Use Java8 Optional to Avoid Problems

Use Java 8 Optional to avoid unexpected conditions like NPE in your code.

“Life always begins with one step outside of your comfort zone.”
― Shannon L. Alder

1. Introduction

Java version 1.8 provides the new class Optional which represents an abstration of an optional value. That is the object may contain a value or a null. This class provides several useful features which help java programmers avoid NullPointerException. Let us look into this class in more detail.

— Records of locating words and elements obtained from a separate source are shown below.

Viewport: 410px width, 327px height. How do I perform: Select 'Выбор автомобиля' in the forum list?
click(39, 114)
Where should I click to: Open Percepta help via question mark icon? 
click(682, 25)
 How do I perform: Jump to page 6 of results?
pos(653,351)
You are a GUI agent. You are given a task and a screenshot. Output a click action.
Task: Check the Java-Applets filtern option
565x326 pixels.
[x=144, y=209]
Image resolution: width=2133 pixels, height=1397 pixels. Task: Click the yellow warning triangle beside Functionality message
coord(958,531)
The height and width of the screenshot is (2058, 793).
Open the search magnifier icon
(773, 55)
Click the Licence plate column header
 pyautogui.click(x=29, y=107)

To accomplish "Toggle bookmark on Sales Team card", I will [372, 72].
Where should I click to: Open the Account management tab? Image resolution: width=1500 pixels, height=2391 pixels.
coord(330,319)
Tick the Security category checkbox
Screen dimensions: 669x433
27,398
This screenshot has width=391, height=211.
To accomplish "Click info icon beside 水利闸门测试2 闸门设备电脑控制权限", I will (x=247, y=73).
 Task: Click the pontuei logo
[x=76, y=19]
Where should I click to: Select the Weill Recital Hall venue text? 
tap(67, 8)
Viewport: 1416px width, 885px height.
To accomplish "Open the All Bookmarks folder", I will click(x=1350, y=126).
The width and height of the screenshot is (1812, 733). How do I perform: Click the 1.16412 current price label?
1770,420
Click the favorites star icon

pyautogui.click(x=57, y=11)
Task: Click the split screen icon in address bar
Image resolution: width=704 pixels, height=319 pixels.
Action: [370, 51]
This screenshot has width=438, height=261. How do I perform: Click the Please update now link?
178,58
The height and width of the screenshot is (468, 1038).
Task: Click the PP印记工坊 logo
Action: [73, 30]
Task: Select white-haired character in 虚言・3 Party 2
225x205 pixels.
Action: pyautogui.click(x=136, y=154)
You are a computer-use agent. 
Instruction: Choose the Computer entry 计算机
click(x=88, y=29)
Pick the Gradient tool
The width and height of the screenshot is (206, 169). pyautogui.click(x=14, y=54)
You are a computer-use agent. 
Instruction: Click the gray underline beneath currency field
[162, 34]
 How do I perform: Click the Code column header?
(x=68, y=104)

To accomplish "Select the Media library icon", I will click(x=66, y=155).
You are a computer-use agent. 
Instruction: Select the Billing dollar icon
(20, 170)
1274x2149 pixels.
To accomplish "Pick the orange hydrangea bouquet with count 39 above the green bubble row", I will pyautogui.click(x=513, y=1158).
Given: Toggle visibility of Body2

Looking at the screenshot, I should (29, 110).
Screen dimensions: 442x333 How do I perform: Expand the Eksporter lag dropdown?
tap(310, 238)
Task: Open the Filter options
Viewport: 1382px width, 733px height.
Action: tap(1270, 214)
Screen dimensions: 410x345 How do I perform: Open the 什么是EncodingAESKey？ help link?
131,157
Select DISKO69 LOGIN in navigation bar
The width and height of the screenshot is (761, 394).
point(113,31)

2. Motivation for an Optional

When a method is required to return a value, it may happen that there is no result to return. For example, a search for a sub-string in a string fails and method which needs to return the position of the sub-string has nothing to return. In these cases, it was previously typical to return a normally impossible value such as -1 or null.

private int search(String text,String substr)
{
  // .. perform search here
  // search failed. return -1
  return -1
}

The client code would use this function and check for the return value as follows.

if ( search(text, substr) != -1 ) {
    // found match
}

Such coding requires an impossible value such as -1 above. However, using java 8, it is possible to return an OptionalInt instead, and not rely on any such value.

(An OptionalInt is specialized for using a primitive int instead of having to use a boxed Integer with Optional.)

private OptionalInt search(String text,String substr)
{
    if ( ... ) {
        // match found, return position "index".
        return OptionalInt.of(index);
    } else {
        return OptionalInt.empty();
    }
}

3. Using the Optional

And how can one use such a returned OptionalInt in client code to check and extract the return value? There are several options here.

  • The simplest is to use isPresent() to check whether the OptionalInt contains a value and use getAsInt() subsequently.
    OptionalInt opt = search(text, substr);
    if ( opt.isPresent() ) {
      int index = opt.getAsInt();
      // use the index here.
      System.out.println("Found match at: " + index);
    }
    
  • Another method is to specify a lambda function to be executed with the return value, if it exists.
    opt.ifPresent(index -> {
          System.out.println("Found match at: " + index);
      });
    
  • If you have a valid default value to be used in case the OptionalInt is empty, you can use orElse(). In the following code snippet, index will contain the returned value if present, or 0.
    int index = opt.orElse(0);
    
  • Do you need to compute a default value in case the call failed? Use orElseGet(). The following returns the length of the string when the OptionalInt value is not present.
    int index = opt.orElseGet(() -> {
          return text.length();
      });
    
  • On the other hand, if you don’t mind handling a NoSuchElementException in case of failure, you can directly use the value. This is far preferable to handling a possible NullPointerException, which might arise due to many causes.
    try {
      System.out.println("Found match: " + opt.getAsInt());
    } catch(NoSucElementException ex) {
      System.out.println("Search failed");
    }
    
  • Would you like to throw your own exception in case the operation fails? This is somewhat equivalent (in a round-about way) to having the method throw the specified exception directly in case of failure.Note that you need to return the exception instance from the lambda function instead of directly attempting to throw it from the lambda.
    int index = opt.orElseThrow(() -> {
          // assuming MyException is defined.
          return new MyException("Operation failed");
      });
    

4. Mapping Optional Types

Sometimes it is useful to map an Optional from one type to another. Maybe you have captured a user’s preference on a config file path in a string. You would like to load the config file if it is specified. The following code opens the config file if it is specified, loads the configuration and closes the file, all in one statement.

Optional<String> cfg = args[index].equals("-config") ?
    Optional<String>.of(args[index+1]) : Optional<String>.empty();
cfg.map(x -> new FileInputStream(x)).ifPresent(f -> {
        loadConfig(f);
        f.close();
    });

Of course, this is a trivial case and you can always use an if condition for this case, but this example illustrates the usage of the map() function.

Conclusion

This article touched on some use cases for java 8 Optional. It is possible to write cleaner code when using Optional for representation as appropriate.